3) Atmospheric extinction and airmass
The atmosphere attenuates light, and the loss grows with airmass X. A linear correction uses an extinction coefficient k (mag per airmass), contributing the term kX. At many sites, optical k is often around 0.10–0.25 mag/airmass, but haze and humidity can shift it quickly.
4) Color term for filter mismatch
Your effective passband may differ from a catalog system. A color term CT·color approximates that mismatch using an index such as B−V or g−r. Well-matched filters often have small |CT|, but unusual optics, coatings, or detector response can increase it and bias magnitudes if ignored.
5) Standard stars and catalog inputs
To solve ZP, you need a standard magnitude mstd and, ideally, the same star’s color index. Pick unsaturated, isolated stars with high S/N. Use several standards across the frame to reduce flat-field and background systematics, and prefer catalogs with reliable bandpass definitions for your filter set. If you use aperture photometry, choose an aperture that tracks seeing variations and apply the same aperture correction to standards and targets.
6) Multi-star consistency and uncertainty
Compute ZP for multiple standards and examine the scatter. If individual ZP values differ by more than ~0.05–0.10 mag, suspect thin clouds, guiding drift, sky gradients, or detector nonlinearity. The median ZP is often robust, and the scatter provides a practical uncertainty estimate.

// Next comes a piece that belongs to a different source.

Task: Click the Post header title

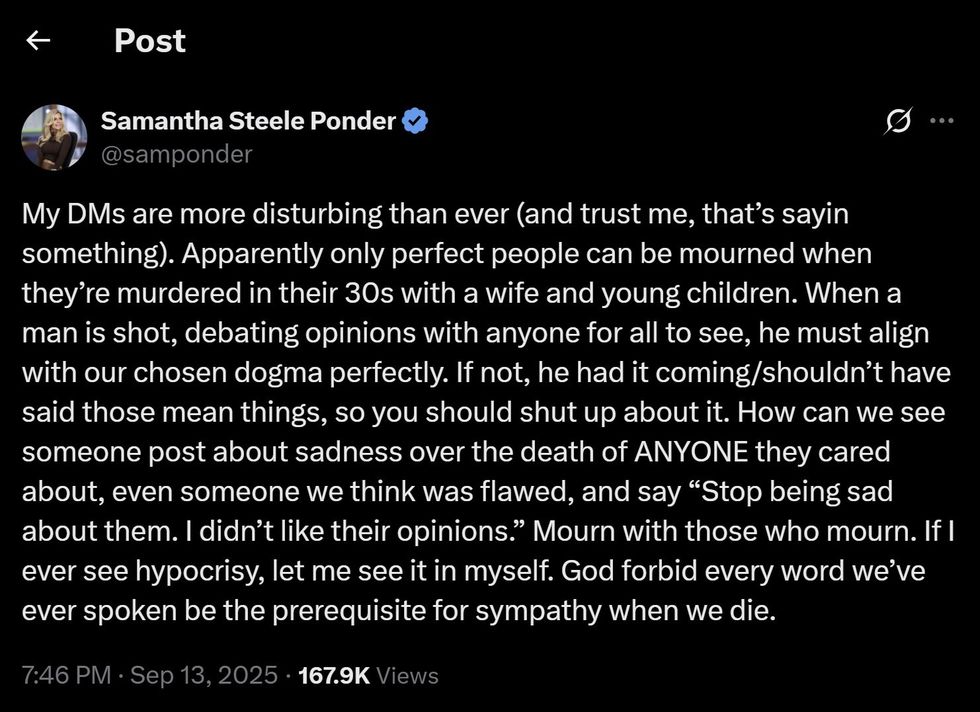Action: click(x=149, y=40)
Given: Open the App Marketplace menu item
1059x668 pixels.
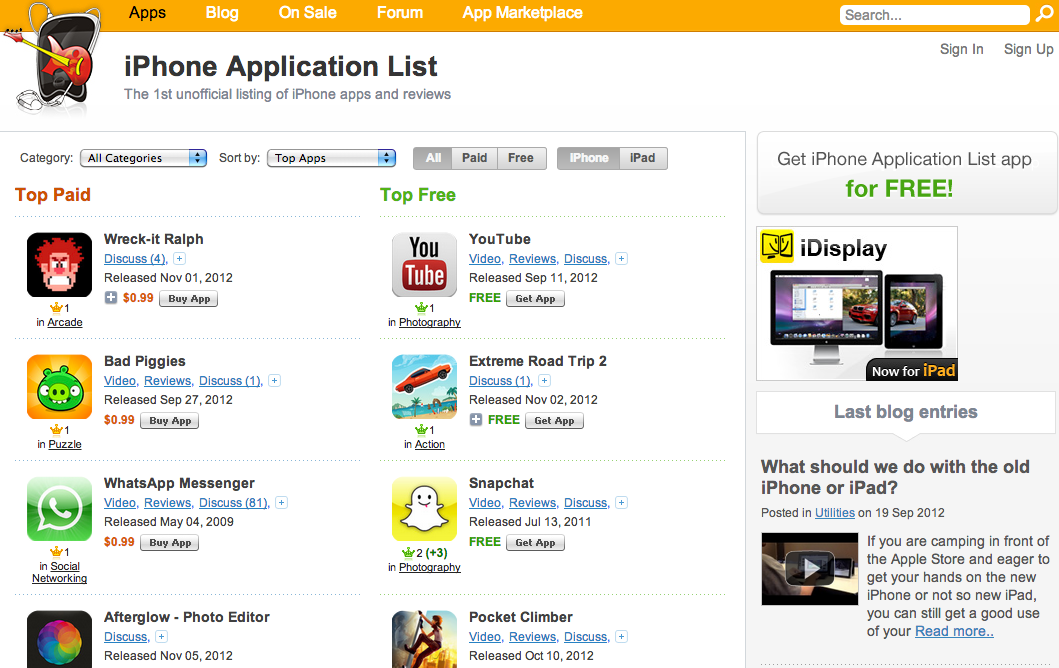Looking at the screenshot, I should click(522, 13).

7) Typical ranges and sanity checks
ZP depends on aperture, site, and band, but many modern small-to-mid systems yield ZP around 23–27 mag for common optical filters. If you get an implausible value, verify exposure units, ensure counts are background-subtracted source flux, and confirm airmass and k are realistic.
8) Calibrating science targets
With ZP in hand, calibrate a target by applying the same transformation to its measured counts. Observe standards near the target’s airmass, keep the photometric aperture consistent, and recompute ZP whenever you change filter, focus, gain, binning, or optical configuration to maintain accuracy. For time-series work, differential photometry benefits from a stable ensemble ZP computed each frame to track transparency changes.

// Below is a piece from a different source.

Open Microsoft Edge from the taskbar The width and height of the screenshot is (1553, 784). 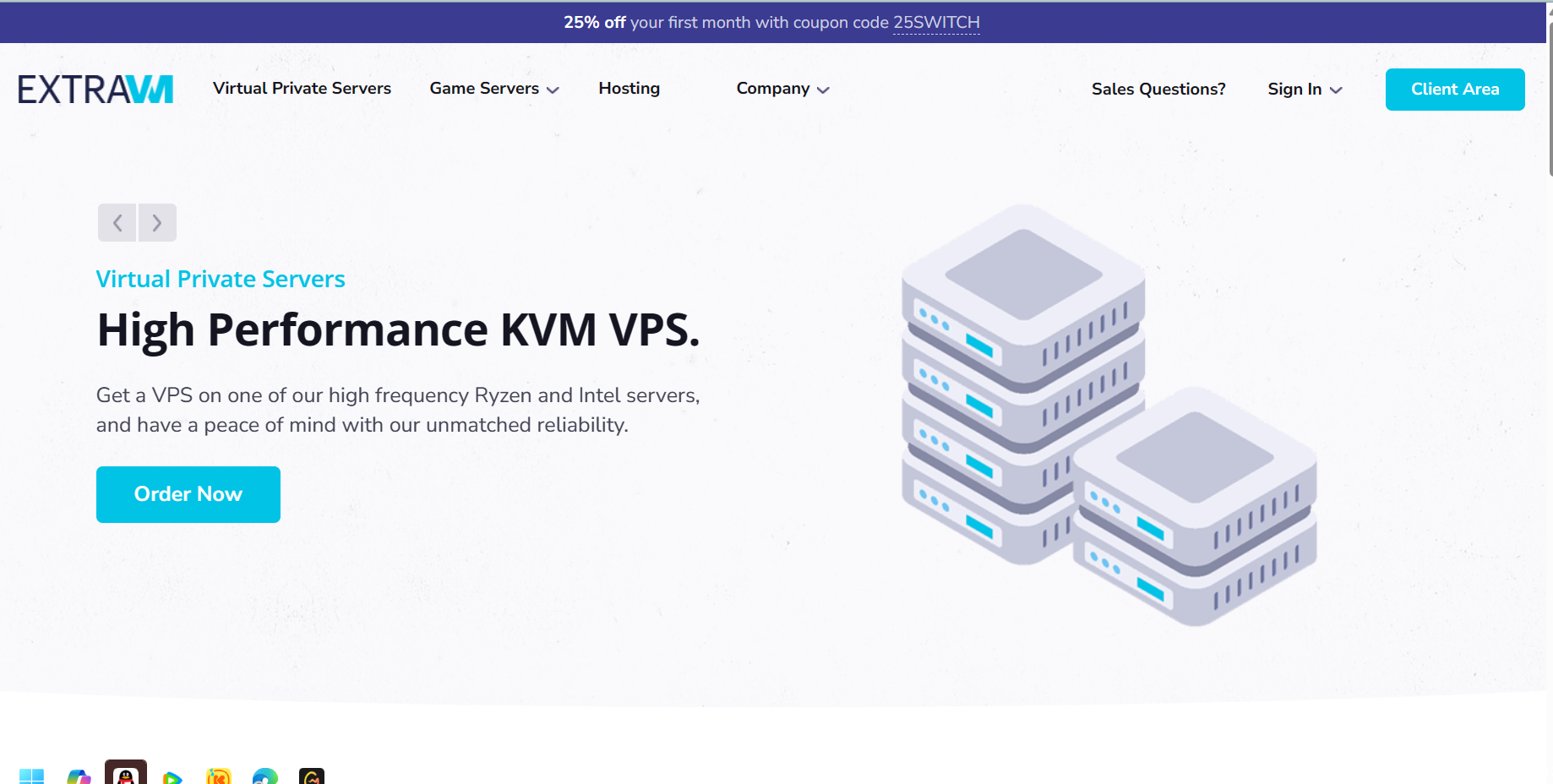[x=265, y=776]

1) What should I enter for counts?
Use background-subtracted source counts from your photometry aperture. If you only have ADU, that is fine as long as your ZP was derived from the same units and camera settings.

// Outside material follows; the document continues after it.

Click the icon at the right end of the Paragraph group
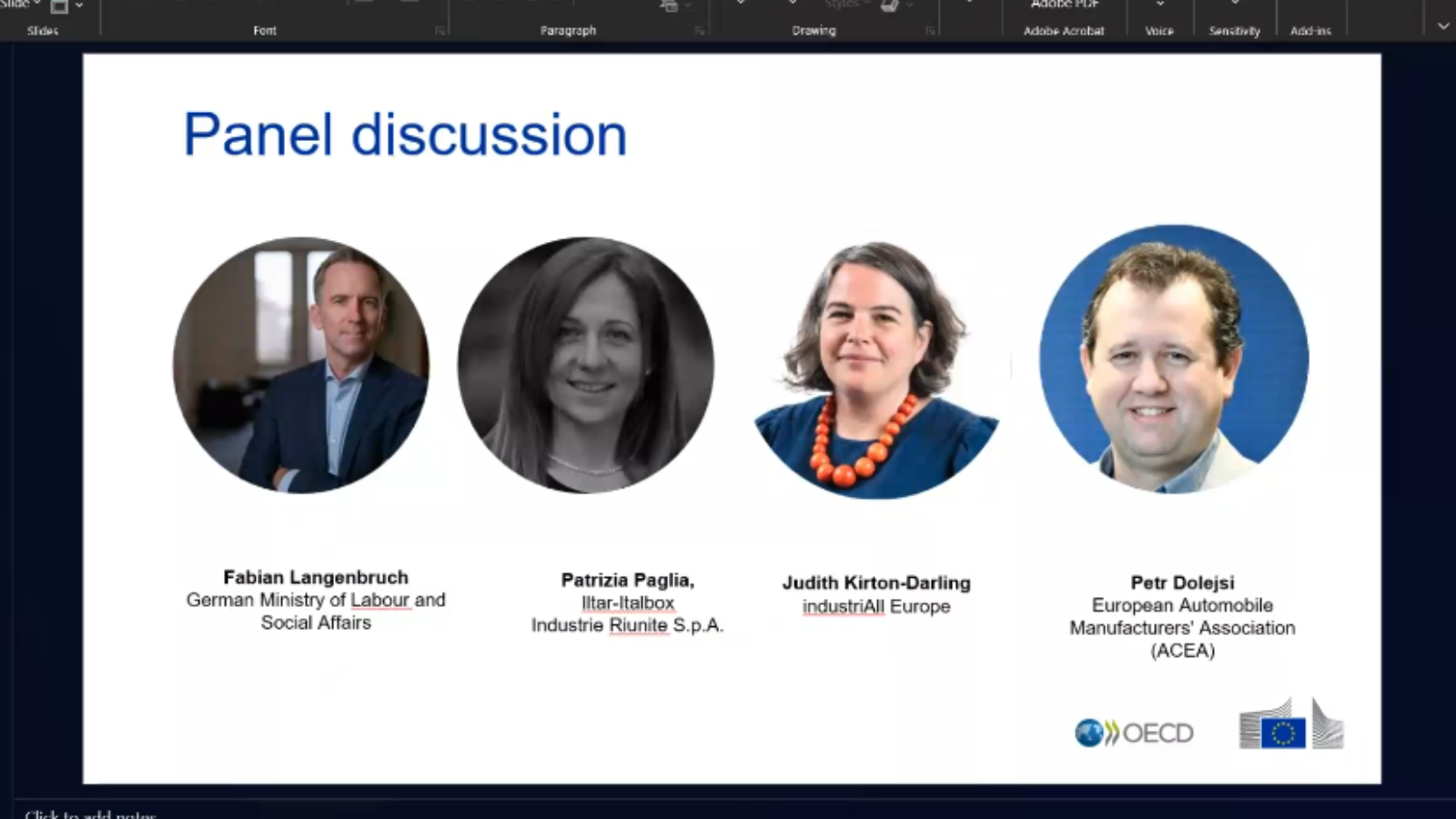 (670, 5)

2) Do I need extinction and airmass terms?
If your standards and targets are at similar airmass, you can set k or X to zero for a rough calibration. For precise work, include X and a realistic k, especially when observing far from zenith.
3) What color index should I use?
Use the color index that matches your catalog and transformation, such as B−V for Johnson filters or g−r for Sloan-like filters. If you don’t have color, set CT or color to zero and note the added systematic.
4) Why is my zero point changing during the night?
Transparency changes, focus drift, clouds, and seeing variations can shift the measured count rate. Recompute ZP periodically, or use multiple standards in each frame to track time-dependent throughput.
5) Can I compute magnitude from a known zero point?
Yes. Switch to the magnitude-from-ZP mode, enter ZP, and provide your target’s counts, exposure, and optional kX and CT·color terms. The calculator returns the calibrated magnitude.
6) What if my star is saturated?
Saturated stars produce unreliable counts and will bias ZP. Choose a fainter standard, shorten exposure time, defocus slightly, or use a different aperture and ensure peak pixels remain below the detector’s linear range.
7) How many standard stars are recommended?
Use at least three standards for a quick estimate, and 10–30 when available for a robust ZP. More stars help identify outliers and reduce the impact of flat-field errors across the field.